Вы знаете, прекрасное, чудесное чувство! Я такого больше не встречала в жизни. Но о чем-то личном нельзя было думать, когда Родина в опасности, когда война.

- Но ведь была любовь?

- Да, была любовь. Я ее встречала у других. Но вы меня извините, может, я и не права, и это не совсем естественно, но я в душе осуждала этих людей. Я считала, что не время заниматься личными вопросами. Кругом зло, смерть, пожар. Мы каждый день это видели, каждый час. Невозможно было забыть об этом. Ну, невозможно, и все. Мне кажется, что так думала не одна я.

- А какой вы были до войны?

- Я петь любила, смеяться любила. Но знаете, какие мы были? Мы мечтали догнать и перегнать сверстников мальчишек, освоить неженскую специальность, завоевать авторитет общественницы.
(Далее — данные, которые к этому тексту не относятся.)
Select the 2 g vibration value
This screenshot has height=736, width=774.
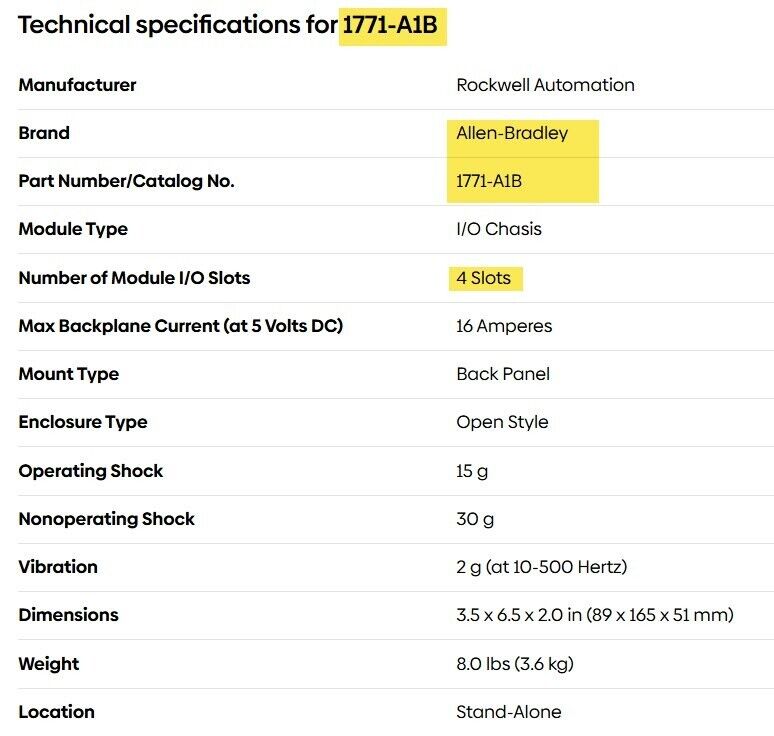[541, 567]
Какие там мысли о семье! Мы с негодованием говорили о тех, кто позволял себе сережки или пышную прическу. А в войну эти чувства усилились. Для нас главным было слово "надо". Вам, наверное, трудно нас понять. Вы - другое поколение..."

Евгения Викторовна Кленовская не единственная в своем максимализме. Она права, так тогда думали многие. И даже не принимая сегодня такого максимализма, восхищаешься ими еще больше. Неизбывностью женской души восхищаешься.
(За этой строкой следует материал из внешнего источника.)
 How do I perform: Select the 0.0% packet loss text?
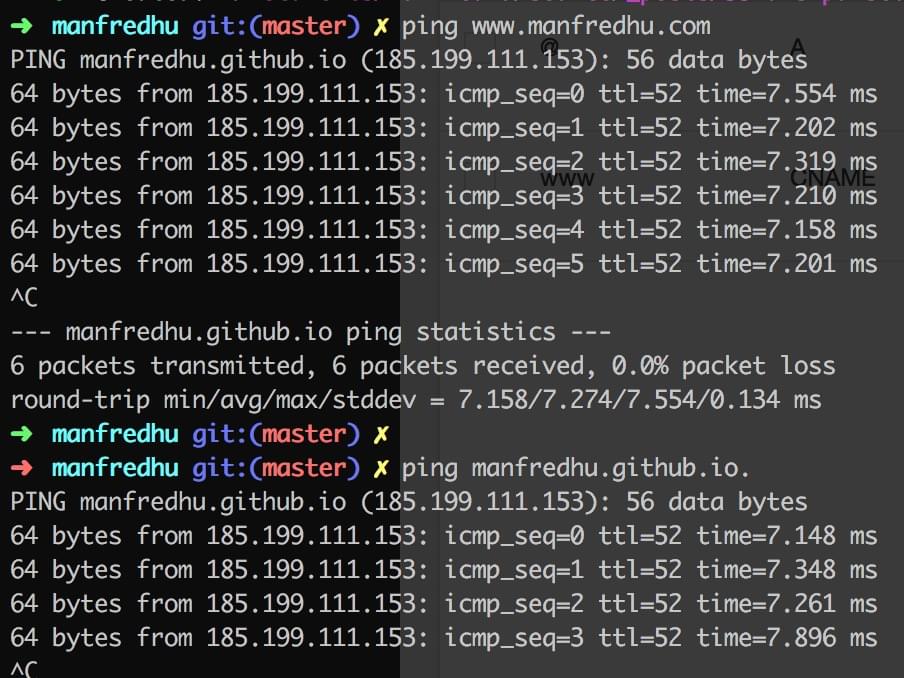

Военная медсестра Мария Селивестровна Божок:

"Ушла я из Казани на фронт девочкой, девятнадцать лет. А через полгода писала маме, что мне дают двадцать пять - двадцать семь лет. Каждый день в страхе, в ужасе. Осколок летит, так кажется: с тебя снимают кожу. И люди умирают. Умирают каждый день, каждый час. Такое чувство, что каждую минуту. Простыней не хватало накрыть. В нижнем белье складывали. Страшная тишина стояла в палатах. Такой тишины я больше никогда не помню.

И я говорила себе, что ни одного слова любви в этом аду я слышать не смогу. Не смогу поверить. Из-за этого. Вот сколько лет война шла, я никаких песен не помню. "Землянку" не помню. Ни одной... Помню только, что когда уходила из дома на фронт, то у нас в саду цвели вишни. Иду и оглядываюсь: "Может, последний раз вижу, как вишни цветут?.." Потом, наверное, я встречала сады на дорогах. Они же и в войну цвели. Но я не помню... В школе такая хохотушка была, а тут серьезная стала. И думала: "Неужели я никогда не улыбнусь?" Если я видела, то кто-то из девочек выщипал брови или покрасил губы, я была возмущена. Категорически отвергала: как это можно, как это она хочет в такое время кому-то нравиться?

Девчонки постарше говорили, что, мол, если бы даже все горело, все равно была бы любовь. А я не соглашалась. Вокруг раненые, вокруг стон... У мертвых такие желто-зеленые лица. Ну, как ты можешь думать о радости? О своем счастье. Душа рвалась... И так страшно, что волосы седели. Я не хотела сочетать любовь с этим. Мне казалось, что здесь любовь погибнет мигом. Без торжества, без красоты какая может быть любовь? Кончится война, будет красивая жизнь. И любовь. Вот такое было чувство.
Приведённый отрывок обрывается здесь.